Cette affaire n’a pas seulement suscité l’indignation de la communauté éducative et des organisations de défense des droits de l’homme, mais aussi des politiques locaux et nationaux. Des députés et élus de Toulouse ont demandé des explications. François Piquemal, député de la 4ème circonscription de Toulouse, et Agathe Roby, conseillère municipale de Toulouse, apparentés LFI (La France Insoumise), se sont insurgés contre de telles pratiques et ont demandé des explications au Rectorat et à la ville de Toulouse.
Jean-Luc Moudenc, le maire de Toulouse, du parti Les Républicains, s’est également exprimé sur le sujet. Sur Twitter, il s’est déclaré « choqué » et a réclamé « la plus grande clarté sur cette affaire contraire aux principes républicains ». Jean-Christophe Cambadélis, ancien député socialiste, a critiqué ce qu’il a appelé un « fichage dans l’ensemble de la ville » sur Radio J.
La gestion de la communauté musulmane en France, un sujet encore délicat.
Cette affaire a provoqué une énième polémique dans laquelle la communauté musulmane française se retrouve impliquée bien involontairement. Le ministère de l’Intérieur reconnaît une « maladresse » dans la méthode utilisée par le Service central du renseignement territorial (SCRT), et tente de relativiser en expliquant que l’évaluation des absences lors des grandes fêtes religieuses est une pratique « classique ». Cependant, l’intensité de la réaction à ces révélations suggère que cette explication n’a pas suffit à apaiser les inquiétudes de ceux qui y voient une atteinte potentielle aux droits civils et aux principes de laïcité.
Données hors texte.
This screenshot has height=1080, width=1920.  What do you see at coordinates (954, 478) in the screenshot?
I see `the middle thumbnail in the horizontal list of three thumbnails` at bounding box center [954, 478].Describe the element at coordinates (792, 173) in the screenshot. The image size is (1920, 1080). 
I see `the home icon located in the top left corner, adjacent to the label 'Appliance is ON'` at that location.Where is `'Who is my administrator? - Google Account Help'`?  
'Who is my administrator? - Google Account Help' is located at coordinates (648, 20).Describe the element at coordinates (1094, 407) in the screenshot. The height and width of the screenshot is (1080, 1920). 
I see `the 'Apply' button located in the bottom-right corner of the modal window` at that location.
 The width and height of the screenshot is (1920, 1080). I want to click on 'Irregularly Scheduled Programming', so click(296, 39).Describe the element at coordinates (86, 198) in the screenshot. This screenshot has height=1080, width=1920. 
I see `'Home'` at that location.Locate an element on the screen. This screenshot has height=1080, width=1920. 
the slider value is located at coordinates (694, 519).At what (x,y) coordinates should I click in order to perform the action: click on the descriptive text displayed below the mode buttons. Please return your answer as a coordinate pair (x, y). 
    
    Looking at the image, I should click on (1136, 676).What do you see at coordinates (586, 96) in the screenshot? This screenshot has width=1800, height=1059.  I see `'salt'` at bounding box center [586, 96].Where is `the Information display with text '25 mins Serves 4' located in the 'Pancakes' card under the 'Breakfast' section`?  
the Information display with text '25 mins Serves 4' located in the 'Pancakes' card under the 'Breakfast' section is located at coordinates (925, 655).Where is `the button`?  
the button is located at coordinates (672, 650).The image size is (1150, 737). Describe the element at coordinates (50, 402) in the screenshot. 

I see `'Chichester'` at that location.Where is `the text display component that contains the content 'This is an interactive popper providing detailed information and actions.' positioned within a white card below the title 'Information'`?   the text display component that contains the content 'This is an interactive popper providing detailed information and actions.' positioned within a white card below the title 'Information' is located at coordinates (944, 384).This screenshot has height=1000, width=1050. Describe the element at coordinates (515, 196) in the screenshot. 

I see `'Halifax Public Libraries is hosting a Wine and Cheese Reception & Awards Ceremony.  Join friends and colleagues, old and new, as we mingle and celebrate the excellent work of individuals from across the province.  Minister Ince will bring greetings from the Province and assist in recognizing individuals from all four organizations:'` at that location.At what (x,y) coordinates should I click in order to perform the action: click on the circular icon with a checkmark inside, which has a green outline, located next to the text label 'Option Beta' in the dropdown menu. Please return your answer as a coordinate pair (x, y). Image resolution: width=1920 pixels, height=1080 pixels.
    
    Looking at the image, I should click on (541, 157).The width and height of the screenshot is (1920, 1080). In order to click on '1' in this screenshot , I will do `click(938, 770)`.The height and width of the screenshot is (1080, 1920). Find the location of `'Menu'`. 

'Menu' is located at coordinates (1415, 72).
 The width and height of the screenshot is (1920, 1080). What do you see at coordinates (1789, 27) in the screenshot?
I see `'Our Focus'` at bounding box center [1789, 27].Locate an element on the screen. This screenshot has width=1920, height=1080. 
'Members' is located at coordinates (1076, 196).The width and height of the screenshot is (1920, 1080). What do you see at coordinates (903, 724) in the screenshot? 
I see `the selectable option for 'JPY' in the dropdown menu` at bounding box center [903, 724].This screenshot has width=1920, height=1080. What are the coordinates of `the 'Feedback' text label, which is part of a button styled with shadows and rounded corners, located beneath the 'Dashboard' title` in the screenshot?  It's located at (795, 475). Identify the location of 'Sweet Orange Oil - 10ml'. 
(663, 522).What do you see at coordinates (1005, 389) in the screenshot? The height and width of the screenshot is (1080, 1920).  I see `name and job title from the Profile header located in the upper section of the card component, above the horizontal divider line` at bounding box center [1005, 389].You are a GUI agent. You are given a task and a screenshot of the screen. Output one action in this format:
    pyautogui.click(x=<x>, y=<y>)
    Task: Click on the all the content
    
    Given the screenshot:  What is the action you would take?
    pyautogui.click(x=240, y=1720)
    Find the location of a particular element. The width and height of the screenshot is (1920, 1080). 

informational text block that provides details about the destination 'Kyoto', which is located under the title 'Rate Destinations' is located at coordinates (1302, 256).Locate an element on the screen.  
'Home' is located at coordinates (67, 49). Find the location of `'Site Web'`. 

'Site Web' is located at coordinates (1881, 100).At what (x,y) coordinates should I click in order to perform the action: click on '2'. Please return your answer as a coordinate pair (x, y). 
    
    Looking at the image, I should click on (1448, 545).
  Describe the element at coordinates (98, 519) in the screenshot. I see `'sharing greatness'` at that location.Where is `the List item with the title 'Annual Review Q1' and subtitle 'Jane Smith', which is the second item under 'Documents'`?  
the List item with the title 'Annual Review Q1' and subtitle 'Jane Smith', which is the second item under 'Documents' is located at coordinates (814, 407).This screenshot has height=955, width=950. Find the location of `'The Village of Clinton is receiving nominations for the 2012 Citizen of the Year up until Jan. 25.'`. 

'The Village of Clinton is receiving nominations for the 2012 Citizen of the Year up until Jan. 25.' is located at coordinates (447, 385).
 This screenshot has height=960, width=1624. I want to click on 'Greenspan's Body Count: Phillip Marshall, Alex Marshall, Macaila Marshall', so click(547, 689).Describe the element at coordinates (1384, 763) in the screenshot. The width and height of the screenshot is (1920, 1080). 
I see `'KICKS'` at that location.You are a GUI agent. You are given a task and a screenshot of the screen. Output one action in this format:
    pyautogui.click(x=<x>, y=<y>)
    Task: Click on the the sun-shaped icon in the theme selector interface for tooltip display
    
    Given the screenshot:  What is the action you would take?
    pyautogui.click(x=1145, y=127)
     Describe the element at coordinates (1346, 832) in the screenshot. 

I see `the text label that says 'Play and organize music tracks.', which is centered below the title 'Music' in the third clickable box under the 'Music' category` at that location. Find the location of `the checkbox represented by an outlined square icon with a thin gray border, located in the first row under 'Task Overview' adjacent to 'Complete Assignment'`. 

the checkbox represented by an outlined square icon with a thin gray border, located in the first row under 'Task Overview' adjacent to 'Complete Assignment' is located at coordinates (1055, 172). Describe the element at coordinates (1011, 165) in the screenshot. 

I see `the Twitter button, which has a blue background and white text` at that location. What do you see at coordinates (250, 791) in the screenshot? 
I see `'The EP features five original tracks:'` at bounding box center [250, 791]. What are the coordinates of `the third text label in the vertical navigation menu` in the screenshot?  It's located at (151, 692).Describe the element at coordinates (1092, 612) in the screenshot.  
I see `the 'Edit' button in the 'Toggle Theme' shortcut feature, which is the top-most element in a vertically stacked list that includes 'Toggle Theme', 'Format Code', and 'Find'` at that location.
Cette controverse rappelle l’incident de Béziers où Robert Ménard avait procédé au comptage des élèves de culture musulmane. Ce dernier avait déclarait sur France 2 que 64,6 % des élèves dans les écoles de Béziers étaient musulmans. Il justifiait ce pourcentage en affirmant que « les prénoms disent les confessions ». Suite à ses propos, une enquête préliminaire avait été lancée pour « tenue illégale de fichiers en raison de l’origine ethnique ». Après une perquisition infructueuse à la mairie, Robert Ménard avait été interrogé par la justice. Il avait alors déclaré effectuer un « comptage manuel » en se basant sur l’origine des prénoms, niant l’existence d’une base de données dédiée à cette fin.
Une polémique de plus qui souligne la tension existante entre le respect des croyances religieuses individuelles, la neutralité de l’état laïque et les besoins en matière de sécurité perçus par certains services de l’État. Alors que certaines voix critiquent ce qu’elles perçoivent comme un fichage discriminatoire, d’autres vont plus loin et dénoncent des « dérives islamophobes ». Le climat médiatique et politique n’est donc pas encore serein sur le traitement de la composante musulmane française.